What are some top unexplained Biblical events whose explanation, if given, would make you a believer, and in what, then, would you believe? I am looking for a challenging list and also a vague idea of any impact an explanation of some of the challenges on the list may have.
Why would 'explaining' a biblical story make someone a believer? It's the idea that biblical events and stories are inexplicable that calls for faith, isn't it?
If, for example, you 'explain' feeding the multitude by saying Jesus made the most of the loaves and fishes by creating canapes and other party snacks, how would that create 'belief'?
I think you'd best stick with the believers, tsaeb. It would take more than an explanation, however novel, for me to give up my freedom from myth and superstition. Once bit - twice shy!
There are several ways to explain the loaves and fishes, I guess.
One would be to say it was a miracle. That would be the believer's explanation, wouldn't it?

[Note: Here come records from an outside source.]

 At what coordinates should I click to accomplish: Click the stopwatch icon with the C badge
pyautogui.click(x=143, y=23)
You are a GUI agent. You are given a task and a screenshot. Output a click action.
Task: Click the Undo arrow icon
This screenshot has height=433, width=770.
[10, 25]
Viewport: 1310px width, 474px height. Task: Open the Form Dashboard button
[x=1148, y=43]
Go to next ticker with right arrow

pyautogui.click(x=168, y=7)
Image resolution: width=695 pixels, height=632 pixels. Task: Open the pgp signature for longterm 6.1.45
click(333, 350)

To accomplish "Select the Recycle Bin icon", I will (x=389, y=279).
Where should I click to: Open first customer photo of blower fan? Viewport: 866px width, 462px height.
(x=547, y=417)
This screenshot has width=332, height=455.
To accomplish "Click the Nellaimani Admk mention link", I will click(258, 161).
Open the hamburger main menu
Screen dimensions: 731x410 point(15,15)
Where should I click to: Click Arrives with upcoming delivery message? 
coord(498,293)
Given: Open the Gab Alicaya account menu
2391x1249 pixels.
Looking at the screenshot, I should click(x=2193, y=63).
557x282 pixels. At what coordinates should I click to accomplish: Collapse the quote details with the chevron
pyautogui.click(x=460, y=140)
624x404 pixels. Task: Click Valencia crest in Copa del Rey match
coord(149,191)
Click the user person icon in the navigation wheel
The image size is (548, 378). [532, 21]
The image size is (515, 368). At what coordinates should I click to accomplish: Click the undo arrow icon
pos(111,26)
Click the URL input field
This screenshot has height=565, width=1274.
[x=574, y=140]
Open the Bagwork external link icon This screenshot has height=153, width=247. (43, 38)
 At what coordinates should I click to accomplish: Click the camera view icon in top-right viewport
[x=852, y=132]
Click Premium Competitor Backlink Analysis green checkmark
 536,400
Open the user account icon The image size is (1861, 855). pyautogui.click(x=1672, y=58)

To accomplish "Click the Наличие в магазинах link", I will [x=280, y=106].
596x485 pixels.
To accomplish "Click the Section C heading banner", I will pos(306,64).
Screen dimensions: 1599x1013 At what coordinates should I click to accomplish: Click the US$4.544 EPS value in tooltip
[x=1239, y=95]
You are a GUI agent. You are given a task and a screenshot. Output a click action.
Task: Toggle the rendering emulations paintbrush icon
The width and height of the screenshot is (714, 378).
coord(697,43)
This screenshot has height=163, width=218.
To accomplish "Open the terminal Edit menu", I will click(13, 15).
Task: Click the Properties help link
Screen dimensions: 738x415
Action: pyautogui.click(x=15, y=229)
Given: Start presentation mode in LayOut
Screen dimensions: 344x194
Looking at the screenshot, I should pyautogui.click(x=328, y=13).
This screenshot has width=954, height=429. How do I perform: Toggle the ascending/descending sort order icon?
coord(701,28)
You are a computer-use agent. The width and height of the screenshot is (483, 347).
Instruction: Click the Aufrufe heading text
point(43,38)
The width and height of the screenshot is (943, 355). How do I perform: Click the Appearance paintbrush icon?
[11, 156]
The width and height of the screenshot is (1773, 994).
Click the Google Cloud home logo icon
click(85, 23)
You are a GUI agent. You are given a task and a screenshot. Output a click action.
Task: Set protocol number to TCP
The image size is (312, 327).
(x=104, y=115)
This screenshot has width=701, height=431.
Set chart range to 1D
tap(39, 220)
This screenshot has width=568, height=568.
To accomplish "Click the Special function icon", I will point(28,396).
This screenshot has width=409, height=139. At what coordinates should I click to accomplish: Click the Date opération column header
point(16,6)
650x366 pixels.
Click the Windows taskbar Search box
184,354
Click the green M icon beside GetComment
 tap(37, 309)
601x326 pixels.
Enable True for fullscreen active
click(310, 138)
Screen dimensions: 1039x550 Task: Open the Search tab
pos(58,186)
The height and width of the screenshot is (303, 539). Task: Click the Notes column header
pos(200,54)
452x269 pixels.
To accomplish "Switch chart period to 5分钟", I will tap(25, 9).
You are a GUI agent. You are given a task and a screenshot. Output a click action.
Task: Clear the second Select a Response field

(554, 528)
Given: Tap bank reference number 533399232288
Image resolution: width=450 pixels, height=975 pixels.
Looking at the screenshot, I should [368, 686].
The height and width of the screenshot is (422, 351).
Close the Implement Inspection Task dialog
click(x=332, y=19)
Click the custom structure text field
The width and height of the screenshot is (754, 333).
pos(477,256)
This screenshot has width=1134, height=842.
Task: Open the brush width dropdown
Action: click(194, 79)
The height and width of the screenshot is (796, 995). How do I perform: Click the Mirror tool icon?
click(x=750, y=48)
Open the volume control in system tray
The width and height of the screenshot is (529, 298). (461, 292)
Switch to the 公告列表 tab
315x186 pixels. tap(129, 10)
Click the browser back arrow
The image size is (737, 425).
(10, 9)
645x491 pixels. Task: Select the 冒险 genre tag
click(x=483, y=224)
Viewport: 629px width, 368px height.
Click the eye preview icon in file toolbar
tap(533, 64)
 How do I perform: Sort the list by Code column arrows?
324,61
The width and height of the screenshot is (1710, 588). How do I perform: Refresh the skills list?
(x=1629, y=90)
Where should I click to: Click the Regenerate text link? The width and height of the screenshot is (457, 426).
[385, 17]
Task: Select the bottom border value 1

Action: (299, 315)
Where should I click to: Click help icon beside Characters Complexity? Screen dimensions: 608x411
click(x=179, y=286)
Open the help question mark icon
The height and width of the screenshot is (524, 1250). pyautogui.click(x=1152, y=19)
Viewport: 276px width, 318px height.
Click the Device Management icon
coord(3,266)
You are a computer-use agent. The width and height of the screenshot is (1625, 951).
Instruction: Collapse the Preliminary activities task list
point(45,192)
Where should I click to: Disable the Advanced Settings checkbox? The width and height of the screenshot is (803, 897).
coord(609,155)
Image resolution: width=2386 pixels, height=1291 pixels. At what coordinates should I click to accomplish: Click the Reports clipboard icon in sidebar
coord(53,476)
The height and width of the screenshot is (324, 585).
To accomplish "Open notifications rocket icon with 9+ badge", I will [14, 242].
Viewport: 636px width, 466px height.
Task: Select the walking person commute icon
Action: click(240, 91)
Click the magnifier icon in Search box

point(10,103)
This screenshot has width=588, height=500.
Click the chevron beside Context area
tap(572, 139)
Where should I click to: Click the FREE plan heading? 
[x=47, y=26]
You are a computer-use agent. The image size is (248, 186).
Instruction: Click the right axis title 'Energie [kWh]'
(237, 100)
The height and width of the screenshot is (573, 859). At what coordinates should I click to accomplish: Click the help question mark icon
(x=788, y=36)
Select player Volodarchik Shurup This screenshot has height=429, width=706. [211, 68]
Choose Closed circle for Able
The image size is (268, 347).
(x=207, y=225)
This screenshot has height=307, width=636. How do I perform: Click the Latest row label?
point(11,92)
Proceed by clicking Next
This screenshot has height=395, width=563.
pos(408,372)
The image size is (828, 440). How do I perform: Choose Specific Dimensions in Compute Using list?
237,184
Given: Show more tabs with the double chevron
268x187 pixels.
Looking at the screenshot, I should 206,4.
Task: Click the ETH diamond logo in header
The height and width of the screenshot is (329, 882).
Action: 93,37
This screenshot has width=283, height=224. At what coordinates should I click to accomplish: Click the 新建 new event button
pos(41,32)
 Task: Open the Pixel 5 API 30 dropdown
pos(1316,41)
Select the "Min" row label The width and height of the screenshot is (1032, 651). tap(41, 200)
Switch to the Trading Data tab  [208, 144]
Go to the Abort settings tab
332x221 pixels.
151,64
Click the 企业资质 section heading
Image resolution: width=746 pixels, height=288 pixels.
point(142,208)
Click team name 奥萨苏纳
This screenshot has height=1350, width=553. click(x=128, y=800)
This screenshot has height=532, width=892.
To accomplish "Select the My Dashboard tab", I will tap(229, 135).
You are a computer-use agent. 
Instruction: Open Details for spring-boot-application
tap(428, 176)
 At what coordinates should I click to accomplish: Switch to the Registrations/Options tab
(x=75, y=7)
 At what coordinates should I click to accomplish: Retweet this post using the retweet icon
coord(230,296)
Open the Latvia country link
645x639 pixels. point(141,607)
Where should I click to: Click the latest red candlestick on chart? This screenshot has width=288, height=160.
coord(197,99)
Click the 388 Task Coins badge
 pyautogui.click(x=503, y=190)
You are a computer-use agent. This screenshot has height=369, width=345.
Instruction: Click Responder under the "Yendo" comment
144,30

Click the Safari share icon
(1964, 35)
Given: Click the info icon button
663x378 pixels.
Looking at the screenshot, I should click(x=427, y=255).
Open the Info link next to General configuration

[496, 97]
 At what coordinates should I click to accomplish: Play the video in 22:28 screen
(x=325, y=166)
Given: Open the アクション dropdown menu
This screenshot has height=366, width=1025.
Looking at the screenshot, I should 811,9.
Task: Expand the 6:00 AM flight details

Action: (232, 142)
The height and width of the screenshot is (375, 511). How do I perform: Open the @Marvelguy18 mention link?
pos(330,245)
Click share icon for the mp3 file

Another would be to say that it wasn't a miracle but that the story is a poetic way of saying Jesus prompted people to share food they'd been keeping to themselves - the lesson being relevant today in that there's enough food for everyone on the planet and we should share. This 'naturalistic' explanation is the kind of thing that's splitting the Anglican church, however - taking the spooky religion out of scripture and replacing it with broadly left-wing, rational ideas.
A cynic wouldn't explain but might ask why, able to feed that multitude, God sits on his hands during famines. He must be evil.
One atheist explanation would be that various stories of amazing deeds and events came to be associated with the figure of Jesus (which may or may not have some historical basis), much like the tales of Robin Hood.
I can't think of an explanation that would prompt belief in someone who doesn't believe already, though.
What are some top unexplained Biblical events whose explanation, if given, would make you a believer, and in what, then, would you believe?
Nothing. But don't make the same mistake as the preacher at the Anglican church I used to attend. On explaining the virgin birth, " We have to accept that it happened, and that there are things beyond our understanding."
" We have to accept that it happened, and that there are things beyond our understanding."
I truly am amazed this old chestnut still floats. It's a roundabout way of saying "Put your brain in cold storage, you won't be needing it." Or, as Sun Myung Moon told his devotees, "Don't think, I will think for you."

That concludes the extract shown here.